Article on Disretionary Trusts: An Update
Richard C. Ausness published an Article entitled, Disretionary Trusts: An Update, 43 ACTEC L.J. 231 (2018). Provided below is an abstract of the Article:
In the past, settlors tended to limit a trustee’s discretion by setting forth a specific formula for the distribution of trust assets. For example, a family trust might direct the trustee to distribute the trust income in equal shares to the settlor’s children. After the death of the last child, the trust corpus would be distributed to the settlor’s grandchildren in equal shares or in accordance some other standard or formula. Nowadays, however, settlors often prefer to vest more discretion in their trustees. This is partly due to the fact that beneficiaries tend to live longer and, therefore, trusts inevitably last longer, thereby requiring trustees to respond to changing conditions. In addition, settlors often believe that vesting increased discretion on the part of trustees will discourage beneficiaries from bringing expensive and disruptive challenges to their decisions.
Nevertheless, the trend toward increased discretion is not without its problems. First of all, there is a need to balance the wishes of the settlor against the duty of the courts to oversee the conduct of trustees and other fiduciaries. In addition, it is also necessary for courts to balance the wishes of the settlor with the right of the beneficiaries to receive fair and impartial treatment. Finally, it is necessary to determine when, if ever, creditors should be able to reach a beneficiary’s interest in a discretionary trust.
Part II begins with a description of the various linguistic formulas that settlors have typically used to describe the scope of a trustee’s discretion. It concludes that no language, however broad, can completely shield a trustee from judicial scrutiny. It then examines some standards courts invoke when they purport to review the exercise of discretion by trustees. These standards can be classified as subjective, objective or some combination of both.4 However, as Dean Halbach predicted, the trend seems to be moving toward an objective or reasonableness standard and away from the narrower subjective or good faith standard.
Part III examines the rights of beneficiaries and distinguishes between mandatory and discretionary support trusts on one hand, and purely discretionary trusts on the other. In the case of support trusts, whether discretionary or mandatory, courts have often intervened when they thought that the distributions were too parsimonious or when the trustees favored remainder beneficiaries too much. In contrast, in the case of purely discretionary trusts, courts tend to uphold a trustee’s exercise of discretion as long as it is not tainted with bad faith or improper motivation. However, they have required trustees to render accountings and carry out other fiduciary duties no matter how broad the scope of their discretion was.
Part IV is concerned with the rights of creditors. In general, discretionary and support trusts are treated much like spendthrift trusts. Creditors appear to fare better when the trust is a support trust. Providers of necessary goods and services can usually compel the trustee to make disbursements to them and other favored creditors–such as spouses, ex-spouses and minor children–are often allowed to reach a beneficiary’s interest in a trust. On the other hand, creditors usually cannot reach a beneficiary’s interest in a discretionary trust although the Uniform Trust Code and the Restatement approve of Hamilton orders and similar remedies by which creditors can attach distributions before they are transferred to debtor beneficiaries.

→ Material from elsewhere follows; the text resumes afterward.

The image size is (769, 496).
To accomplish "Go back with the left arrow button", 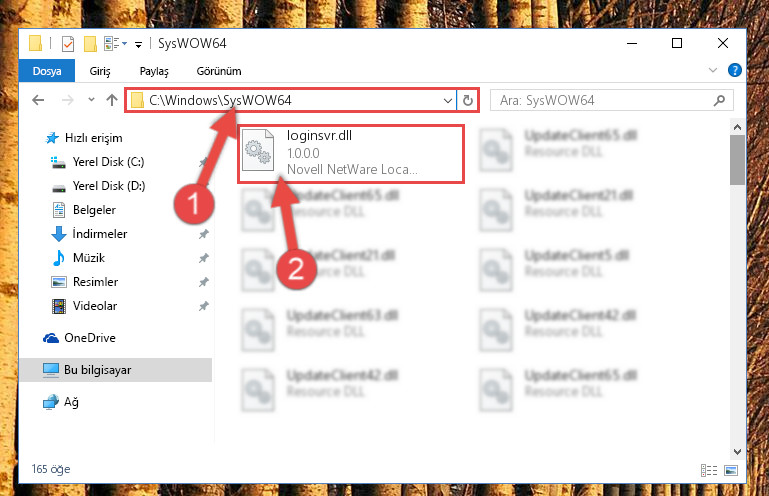I will 38,101.
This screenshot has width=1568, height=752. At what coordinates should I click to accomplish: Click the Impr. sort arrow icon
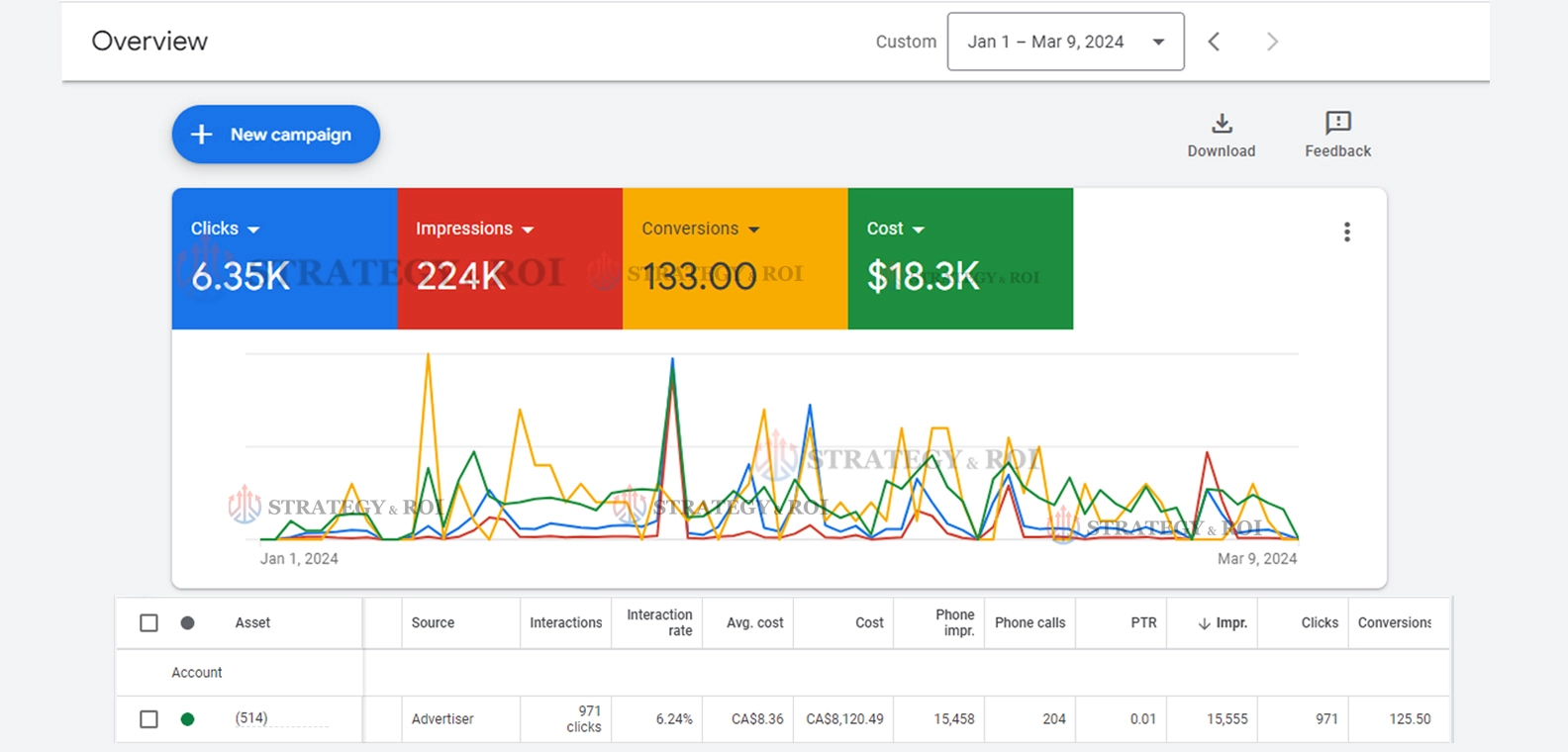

Finally, Part V suggests some improvements in certain problem areas. For example, it would helpful to agree on a single test for determining whether an abuse of discretion has occurred. This test should require a finding of either bad faith or unreasonable behavior on the part of the trustee. In addition, words such as “comfort” or “station-in-life” are not necessary to describe a beneficiary’s interest in a support trust and should be ignored, although other words, such as “benefit,” “best interests,” or “welfare” are appropriate when the settlor intends to provide the beneficiary with a more upscale lifestyle than mere support. Furthermore, the trustee of a support trust should be allowed to take a beneficiary’s other resources into account in determining how much to distribute unless directed otherwise by the settlor. When reviewing a trustee’s decision in the case of a purely discretionary trust, the courts should apply a reasonableness standard unless the settlor expressly provides that a good faith standard may be used. Lastly, Part V addresses the thorny issue of creditors’ rights and concludes that creditors should normally not be able to compel the trustee of a support trust or a purely discretionary trust to pay a beneficiary’s debts. The only exception to this rule should be for child support and providers of necessities in the case of support trusts.